◆ EXCERPTED TEXT
[Start of section]
Reject Pipfile entries with unrecognized keys

pipenv/utils/dependencies.py

@@ -1283,6 +1283,25 @@ def process_vcs_url(cls, url: str) -> str:
         return urlunparse(tuple(processed_parts))
 
 
+def _validate_pipfile_entry(name: str, pipfile_dict: Dict[str, Any]) -> None:
+    """Warn or raise when a Pipfile entry contains unrecognised keys.
+
+    This catches common mistakes such as writing ``commit = "hash"`` instead
+    of ``ref = "hash"`` for VCS dependencies.
+    """
+    from pipenv.vendor.plette.models.packages import KNOWN_PACKAGE_KEYS
+
+    unknown = set(pipfile_dict.keys()) - KNOWN_PACKAGE_KEYS
+    if unknown:
+        raise PipenvUsageError(
+            f"Unrecognized option(s) in Pipfile for package '{name}': "
+            f"{', '.join(sorted(unknown))}. "
[End of section]
◆ TASK REQUIREMENTS
Reproduce the part of the Pipfile validation diff starting at "Reject Pipfile entries" and ending at "for VCS dependencies.", with every character kept the same.

◆ EXCERPTED RECORDS
[Start of section]
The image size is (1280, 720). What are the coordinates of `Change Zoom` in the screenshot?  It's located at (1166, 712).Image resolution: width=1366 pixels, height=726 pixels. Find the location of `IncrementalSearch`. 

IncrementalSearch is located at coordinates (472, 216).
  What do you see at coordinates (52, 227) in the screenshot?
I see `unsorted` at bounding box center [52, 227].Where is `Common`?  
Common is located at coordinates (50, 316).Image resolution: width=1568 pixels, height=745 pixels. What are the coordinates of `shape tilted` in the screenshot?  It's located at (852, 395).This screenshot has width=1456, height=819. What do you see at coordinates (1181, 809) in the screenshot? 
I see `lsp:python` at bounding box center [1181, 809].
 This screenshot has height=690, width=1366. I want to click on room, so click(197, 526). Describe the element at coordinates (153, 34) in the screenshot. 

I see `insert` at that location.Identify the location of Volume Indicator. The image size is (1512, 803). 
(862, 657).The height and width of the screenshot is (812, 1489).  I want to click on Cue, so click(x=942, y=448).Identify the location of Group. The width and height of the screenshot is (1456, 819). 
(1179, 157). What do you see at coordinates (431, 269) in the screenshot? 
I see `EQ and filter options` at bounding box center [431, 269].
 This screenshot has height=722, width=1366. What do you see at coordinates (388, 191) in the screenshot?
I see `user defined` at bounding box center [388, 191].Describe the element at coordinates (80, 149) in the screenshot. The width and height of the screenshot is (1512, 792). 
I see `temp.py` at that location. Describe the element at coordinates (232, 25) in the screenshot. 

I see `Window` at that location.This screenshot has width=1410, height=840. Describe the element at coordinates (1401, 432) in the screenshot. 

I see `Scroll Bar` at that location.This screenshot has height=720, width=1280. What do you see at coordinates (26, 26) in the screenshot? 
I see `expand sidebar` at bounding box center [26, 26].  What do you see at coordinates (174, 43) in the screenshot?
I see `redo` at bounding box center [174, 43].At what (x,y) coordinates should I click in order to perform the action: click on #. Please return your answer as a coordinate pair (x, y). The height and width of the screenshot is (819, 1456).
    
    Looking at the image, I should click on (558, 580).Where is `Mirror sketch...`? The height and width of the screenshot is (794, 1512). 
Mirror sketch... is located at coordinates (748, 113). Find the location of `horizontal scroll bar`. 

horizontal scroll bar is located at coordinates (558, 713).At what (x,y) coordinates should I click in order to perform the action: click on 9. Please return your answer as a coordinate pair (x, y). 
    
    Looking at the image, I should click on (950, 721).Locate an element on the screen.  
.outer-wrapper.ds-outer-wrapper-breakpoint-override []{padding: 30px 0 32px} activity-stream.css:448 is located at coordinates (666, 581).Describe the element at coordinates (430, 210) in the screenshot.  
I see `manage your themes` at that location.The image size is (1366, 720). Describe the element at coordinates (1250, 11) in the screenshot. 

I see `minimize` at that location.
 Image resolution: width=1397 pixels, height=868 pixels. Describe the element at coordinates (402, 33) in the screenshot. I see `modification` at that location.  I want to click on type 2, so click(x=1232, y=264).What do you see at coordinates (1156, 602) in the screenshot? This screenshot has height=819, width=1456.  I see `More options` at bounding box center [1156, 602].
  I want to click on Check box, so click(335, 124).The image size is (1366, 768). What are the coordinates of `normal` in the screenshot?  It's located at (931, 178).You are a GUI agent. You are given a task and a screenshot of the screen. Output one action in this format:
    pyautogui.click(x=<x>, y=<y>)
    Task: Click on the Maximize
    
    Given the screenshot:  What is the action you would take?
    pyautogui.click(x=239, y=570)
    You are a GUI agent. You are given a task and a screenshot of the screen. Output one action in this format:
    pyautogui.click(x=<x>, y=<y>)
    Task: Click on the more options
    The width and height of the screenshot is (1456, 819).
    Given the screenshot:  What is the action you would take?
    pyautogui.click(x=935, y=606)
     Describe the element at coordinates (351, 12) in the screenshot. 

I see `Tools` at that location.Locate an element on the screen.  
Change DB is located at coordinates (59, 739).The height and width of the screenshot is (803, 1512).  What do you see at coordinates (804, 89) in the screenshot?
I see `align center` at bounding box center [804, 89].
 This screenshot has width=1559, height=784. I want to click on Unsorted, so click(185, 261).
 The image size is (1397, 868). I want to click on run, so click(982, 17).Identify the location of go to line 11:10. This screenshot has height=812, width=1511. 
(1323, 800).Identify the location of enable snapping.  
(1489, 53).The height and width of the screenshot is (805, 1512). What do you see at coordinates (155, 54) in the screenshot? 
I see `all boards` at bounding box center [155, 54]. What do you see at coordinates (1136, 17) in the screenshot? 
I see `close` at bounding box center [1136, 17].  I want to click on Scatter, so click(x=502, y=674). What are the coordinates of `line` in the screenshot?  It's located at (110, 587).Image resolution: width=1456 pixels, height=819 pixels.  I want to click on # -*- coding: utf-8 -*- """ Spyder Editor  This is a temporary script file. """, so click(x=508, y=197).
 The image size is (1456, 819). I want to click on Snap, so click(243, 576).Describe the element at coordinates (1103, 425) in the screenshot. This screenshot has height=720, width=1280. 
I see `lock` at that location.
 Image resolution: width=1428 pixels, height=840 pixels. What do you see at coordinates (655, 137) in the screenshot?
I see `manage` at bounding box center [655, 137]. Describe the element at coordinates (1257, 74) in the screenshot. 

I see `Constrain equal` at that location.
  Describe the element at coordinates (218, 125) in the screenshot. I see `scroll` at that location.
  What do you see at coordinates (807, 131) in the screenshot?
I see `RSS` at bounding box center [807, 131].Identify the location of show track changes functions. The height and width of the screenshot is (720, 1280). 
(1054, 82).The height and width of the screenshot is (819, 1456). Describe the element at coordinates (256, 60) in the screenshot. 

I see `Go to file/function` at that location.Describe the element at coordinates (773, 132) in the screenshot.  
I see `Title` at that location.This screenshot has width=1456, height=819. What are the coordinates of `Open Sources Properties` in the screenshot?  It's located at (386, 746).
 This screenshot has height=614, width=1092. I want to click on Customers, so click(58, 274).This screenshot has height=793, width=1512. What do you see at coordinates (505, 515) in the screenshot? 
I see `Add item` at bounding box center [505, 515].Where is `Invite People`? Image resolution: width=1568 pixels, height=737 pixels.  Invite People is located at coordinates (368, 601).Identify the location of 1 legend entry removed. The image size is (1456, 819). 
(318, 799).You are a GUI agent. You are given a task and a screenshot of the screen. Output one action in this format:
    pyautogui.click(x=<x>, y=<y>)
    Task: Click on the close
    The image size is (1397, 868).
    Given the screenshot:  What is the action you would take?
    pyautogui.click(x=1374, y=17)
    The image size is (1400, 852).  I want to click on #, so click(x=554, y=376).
[End of section]
◆ RESPONSE TO THIS TASK
Reject Pipfile entries with unrecognized keys

pipenv/utils/dependencies.py

@@ -1283,6 +1283,25 @@ def process_vcs_url(cls, url: str) -> str:
         return urlunparse(tuple(processed_parts))
 
 
+def _validate_pipfile_entry(name: str, pipfile_dict: Dict[str, Any]) -> None:
+    """Warn or raise when a Pipfile entry contains unrecognised keys.
+
+    This catches common mistakes such as writing ``commit = "hash"`` instead
+    of ``ref = "hash"`` for VCS dependencies.